Available Assistance
Benefits via Social Security, state agencies or the Veterans Administration might be available to your family, and a professional financial planner will know how to secure them. They will also know how to take advantage of individual insurance plans now required to cover people with disabilities rather than excluding them because of a pre-existing condition, and that children with disabilities can stay on insurance plans parents receive through their employers as long as the parent is covered – rather than until age 26, which is the limit for children without disabilities. “The point here is that if the person is ineligible for Medi-Cal or Medicaid, they have other options and working with a professional in the special needs planning field will help to ensure their best quality of life,” Smith says.
Can middle-class families benefit from such assistance? Yes.

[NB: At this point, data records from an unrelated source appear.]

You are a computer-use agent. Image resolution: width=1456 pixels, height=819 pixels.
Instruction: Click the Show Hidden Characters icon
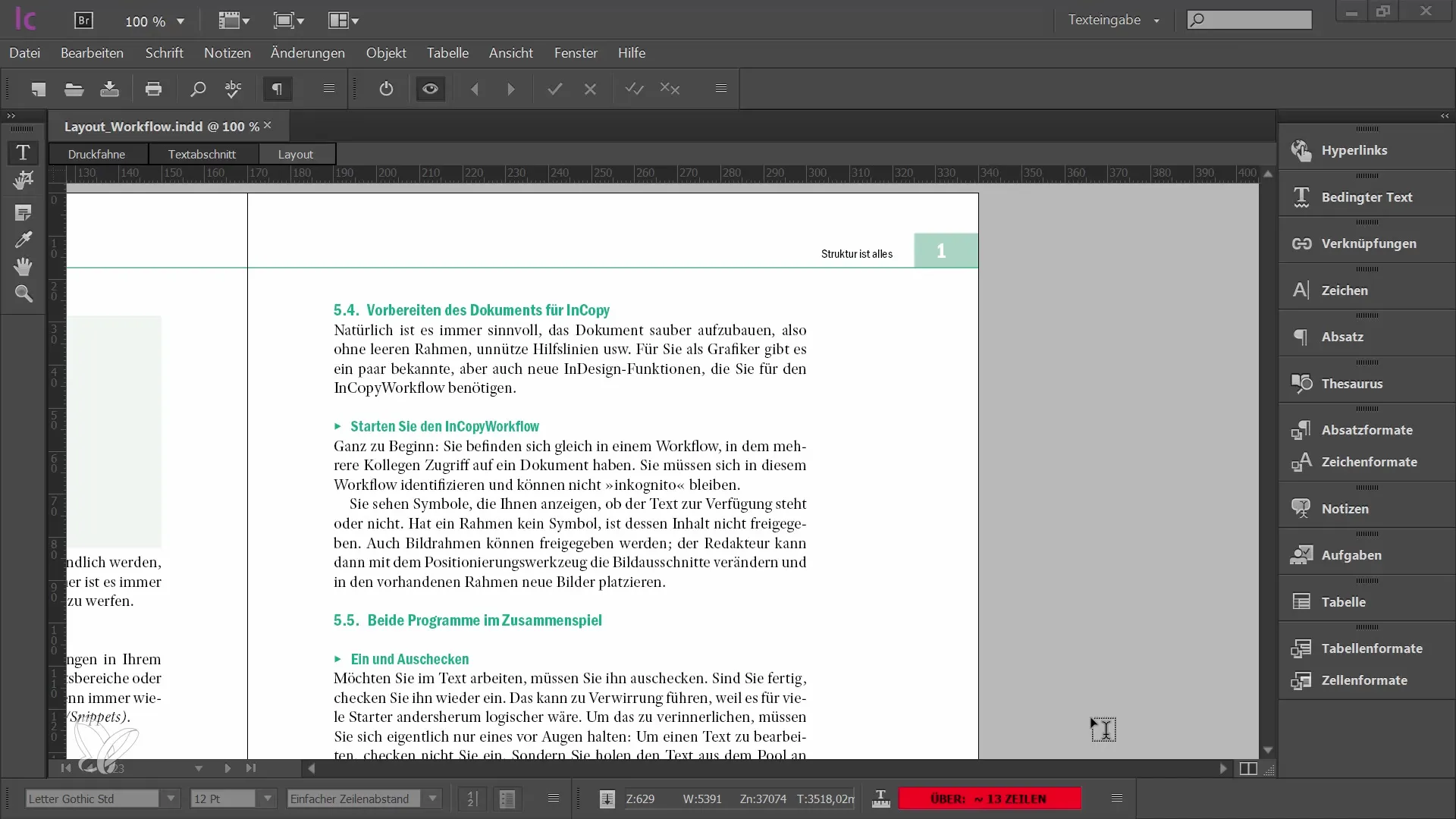(275, 89)
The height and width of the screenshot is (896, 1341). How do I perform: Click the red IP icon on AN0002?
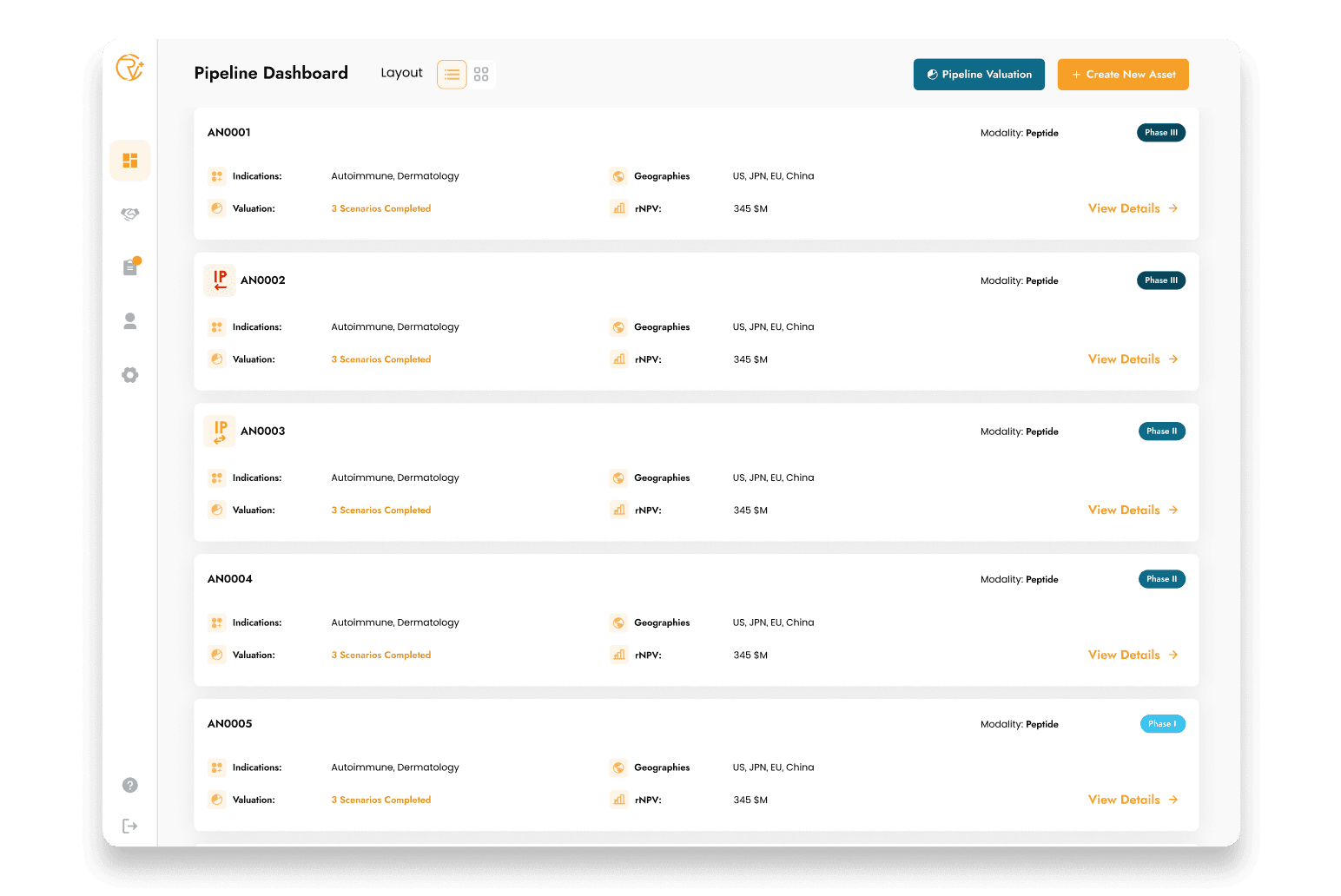[x=220, y=280]
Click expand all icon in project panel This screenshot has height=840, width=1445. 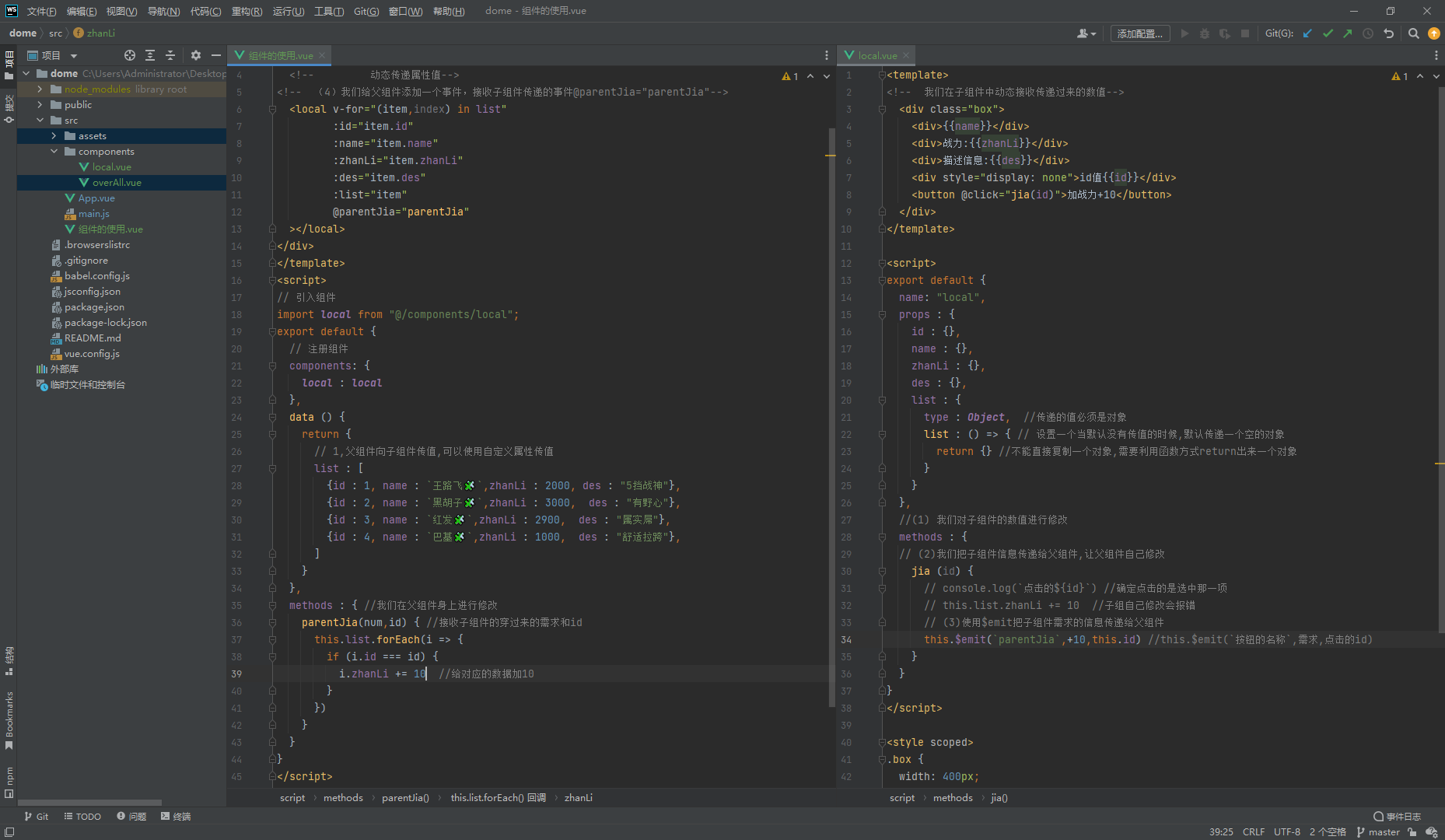tap(150, 55)
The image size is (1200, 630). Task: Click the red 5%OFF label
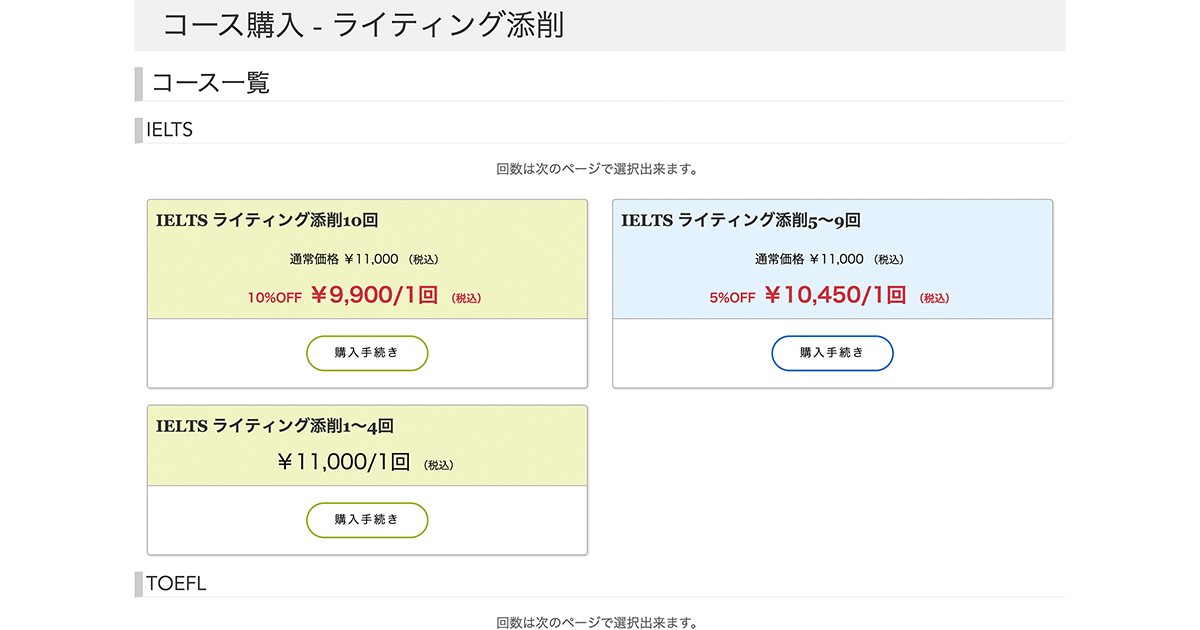(733, 297)
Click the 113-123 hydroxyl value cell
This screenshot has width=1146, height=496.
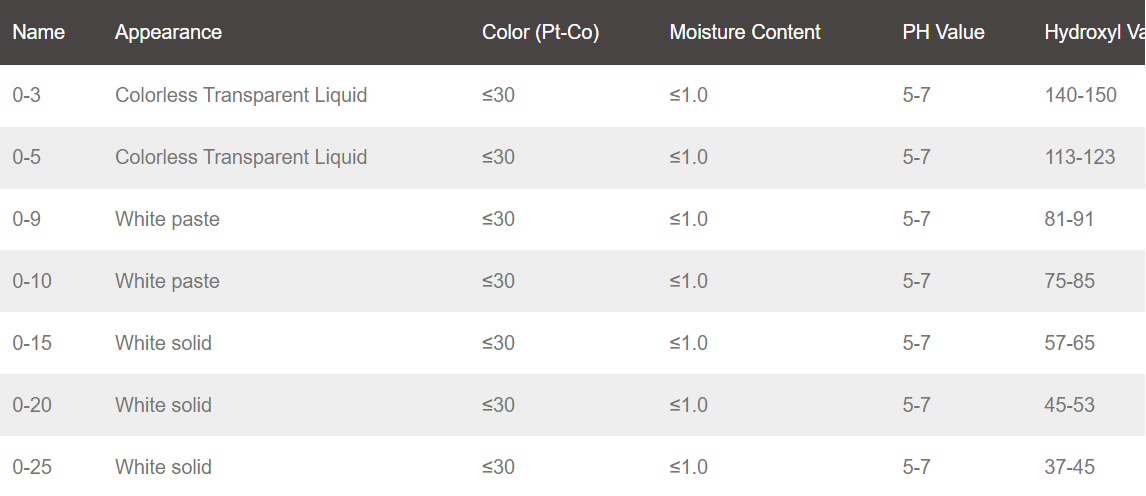1079,158
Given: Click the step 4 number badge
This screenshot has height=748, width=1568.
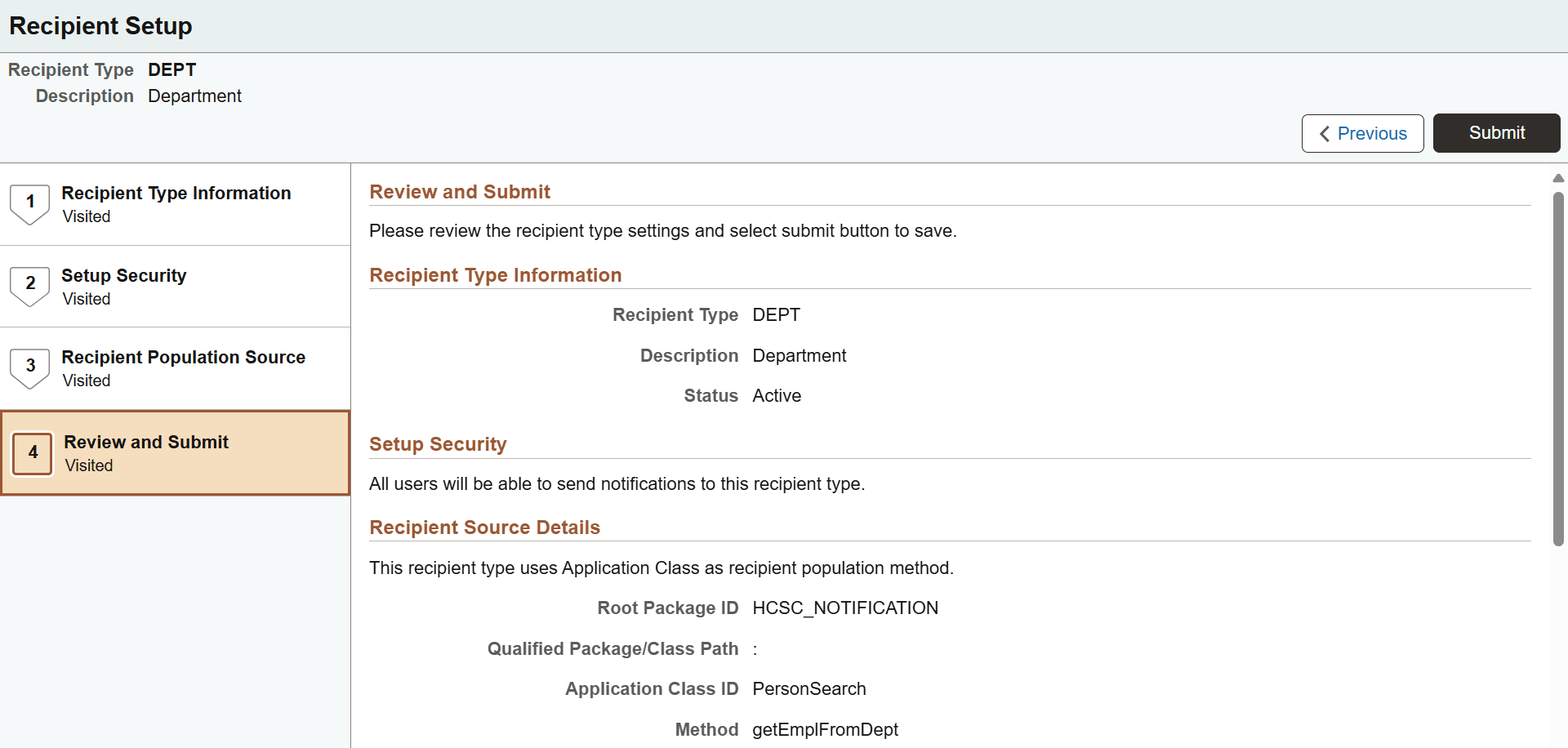Looking at the screenshot, I should [x=33, y=453].
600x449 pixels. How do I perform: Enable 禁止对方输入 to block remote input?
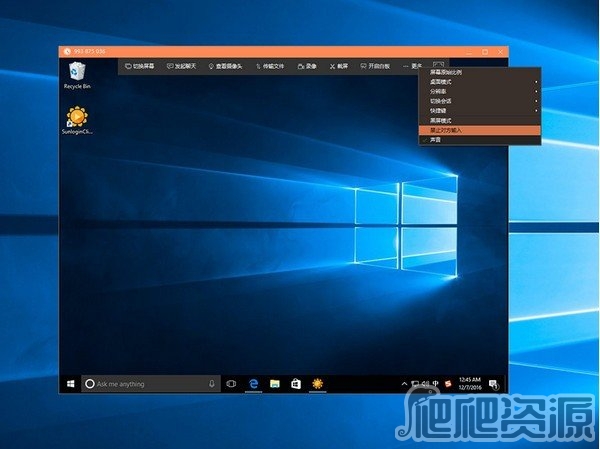(x=446, y=130)
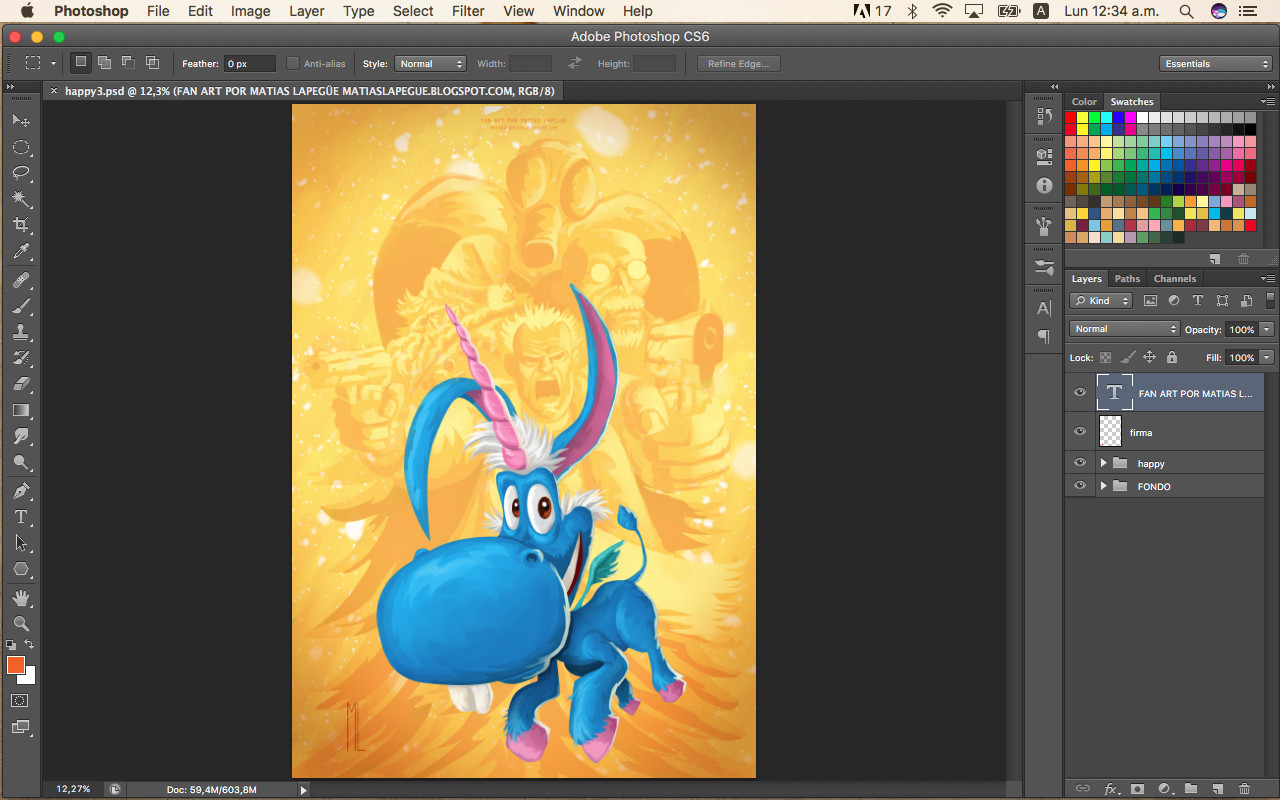Switch to the Channels tab
The width and height of the screenshot is (1280, 800).
click(x=1174, y=279)

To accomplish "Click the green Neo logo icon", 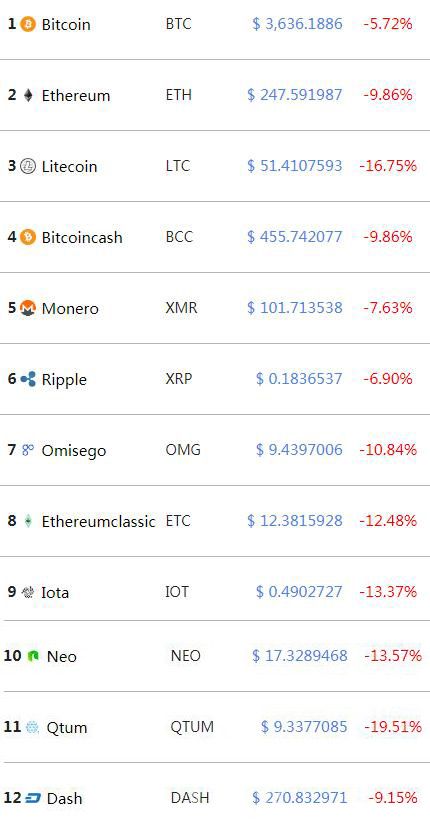I will pyautogui.click(x=33, y=656).
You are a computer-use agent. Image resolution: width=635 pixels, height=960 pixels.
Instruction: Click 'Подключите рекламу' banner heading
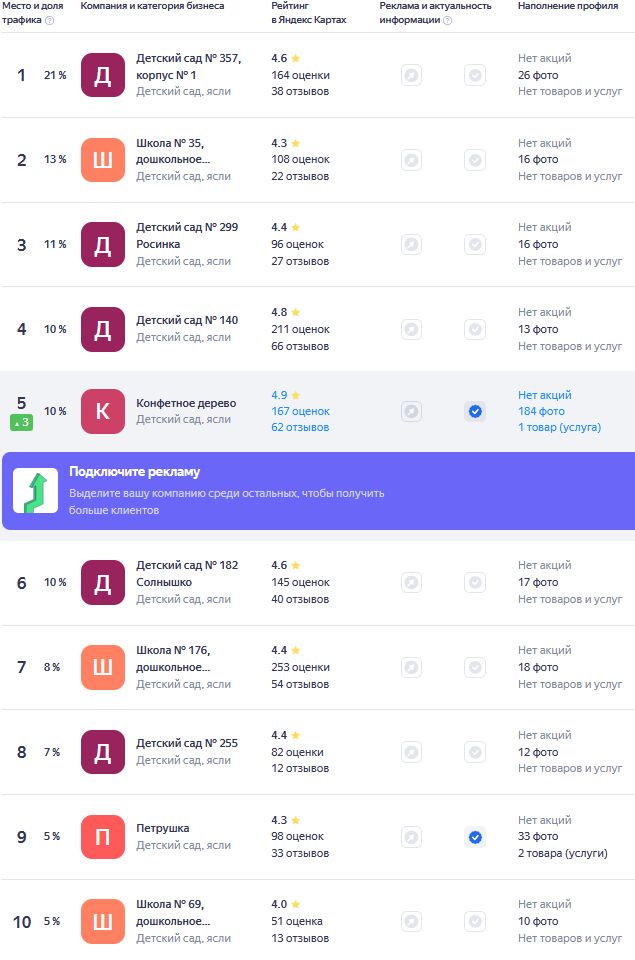tap(135, 472)
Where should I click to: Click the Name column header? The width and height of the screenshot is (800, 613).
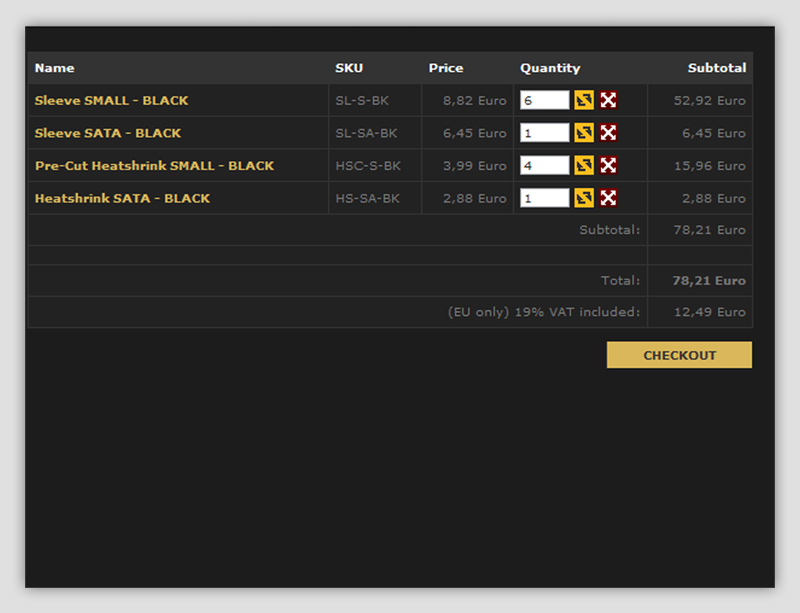(55, 68)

For a child older than 18, parents’ assets are not a factor for government benefit eligibility. “Therefore, if the person can qualify medically and financially as an individual, they will receive benefits,” Smith explains.
His company helped that father whose daughter had Down syndrome apply for Medicaid coverage for her. “His daughter was approved for over $800 per month of Social Security benefits and also covered by Medicaid,” Smith says. She also received a $14,000 back payment that Smith’s firm helped to transfer to her father and then gift into a special-needs trust for her. “In addition,” Smith says, “we assisted with Dad’s petition for legal conservatorship, which granted him the authority to make medical and legal decisions critical to her quality of life.”
Getting Started
If your child has been diagnosed with a disability, there are several things you can do to help keep your family on sound financial footing and to secure your child’s financial future. Smith and other experts recommend that you:
- Find a support group dedicated to your child’s disability so you can share information and ideas with other parents.
- Quickly get a handle on your finances and set up an organized system for dealing with the new scenario, including creating a budget.
- Explore your health insurance plan and find out what it offers your child.
- Consider available assistance programs such as Medi-Cal and Social Security.
- Set up medical savings accounts.
- Keep documentation in one folder so that you can take it with you when visiting your financial planner or lawyer.
- Save for other children, setting up college funds or 529 College Savings Plans if possible.
This might seem like a lot of work if you are already coping with the demands of caring for a child with a disability, but taking these steps now could mean a more secure future for your child – and less stress for you on the road ahead.
Kaumudi Marathé is a Glendale writer and mom who frequently contributes to L.A. Parent.